(Data excerpts)
------------

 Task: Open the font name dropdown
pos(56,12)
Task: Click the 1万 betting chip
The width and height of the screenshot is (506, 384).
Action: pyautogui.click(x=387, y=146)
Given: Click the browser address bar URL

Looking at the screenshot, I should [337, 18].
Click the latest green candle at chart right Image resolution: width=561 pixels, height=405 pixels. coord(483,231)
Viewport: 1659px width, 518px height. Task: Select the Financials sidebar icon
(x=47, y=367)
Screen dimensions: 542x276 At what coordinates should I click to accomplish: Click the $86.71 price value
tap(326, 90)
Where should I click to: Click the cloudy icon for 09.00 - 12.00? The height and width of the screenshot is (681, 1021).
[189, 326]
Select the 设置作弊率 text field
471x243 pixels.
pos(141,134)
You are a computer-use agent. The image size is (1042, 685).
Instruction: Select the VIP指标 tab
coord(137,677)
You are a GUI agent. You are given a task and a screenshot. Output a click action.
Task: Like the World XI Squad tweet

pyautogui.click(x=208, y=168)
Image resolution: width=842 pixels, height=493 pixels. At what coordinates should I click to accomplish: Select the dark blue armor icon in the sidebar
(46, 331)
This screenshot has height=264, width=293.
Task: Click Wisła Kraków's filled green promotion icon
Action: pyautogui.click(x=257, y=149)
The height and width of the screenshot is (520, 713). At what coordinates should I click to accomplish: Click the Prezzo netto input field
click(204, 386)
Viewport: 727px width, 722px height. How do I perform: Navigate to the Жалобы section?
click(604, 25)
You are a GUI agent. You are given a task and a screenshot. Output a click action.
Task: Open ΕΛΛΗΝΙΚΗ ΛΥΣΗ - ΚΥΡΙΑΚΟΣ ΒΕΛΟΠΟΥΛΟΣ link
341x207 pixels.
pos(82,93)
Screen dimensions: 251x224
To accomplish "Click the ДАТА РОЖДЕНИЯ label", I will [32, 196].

------------

**To do**
Beginning with the first line above, transcribe all of the data exactly.

**Answer for the task**
 Task: Open the font name dropdown
pos(56,12)
Task: Click the 1万 betting chip
The width and height of the screenshot is (506, 384).
Action: pyautogui.click(x=387, y=146)
Given: Click the browser address bar URL

Looking at the screenshot, I should [337, 18].
Click the latest green candle at chart right Image resolution: width=561 pixels, height=405 pixels. coord(483,231)
Viewport: 1659px width, 518px height. Task: Select the Financials sidebar icon
(x=47, y=367)
Screen dimensions: 542x276 At what coordinates should I click to accomplish: Click the $86.71 price value
tap(326, 90)
Where should I click to: Click the cloudy icon for 09.00 - 12.00? The height and width of the screenshot is (681, 1021).
[189, 326]
Select the 设置作弊率 text field
471x243 pixels.
pos(141,134)
You are a computer-use agent. The image size is (1042, 685).
Instruction: Select the VIP指标 tab
coord(137,677)
You are a GUI agent. You are given a task and a screenshot. Output a click action.
Task: Like the World XI Squad tweet

pyautogui.click(x=208, y=168)
Image resolution: width=842 pixels, height=493 pixels. At what coordinates should I click to accomplish: Select the dark blue armor icon in the sidebar
(46, 331)
This screenshot has height=264, width=293.
Task: Click Wisła Kraków's filled green promotion icon
Action: pyautogui.click(x=257, y=149)
The height and width of the screenshot is (520, 713). At what coordinates should I click to accomplish: Click the Prezzo netto input field
click(204, 386)
Viewport: 727px width, 722px height. How do I perform: Navigate to the Жалобы section?
click(604, 25)
You are a GUI agent. You are given a task and a screenshot. Output a click action.
Task: Open ΕΛΛΗΝΙΚΗ ΛΥΣΗ - ΚΥΡΙΑΚΟΣ ΒΕΛΟΠΟΥΛΟΣ link
341x207 pixels.
pos(82,93)
Screen dimensions: 251x224
To accomplish "Click the ДАТА РОЖДЕНИЯ label", I will [32, 196].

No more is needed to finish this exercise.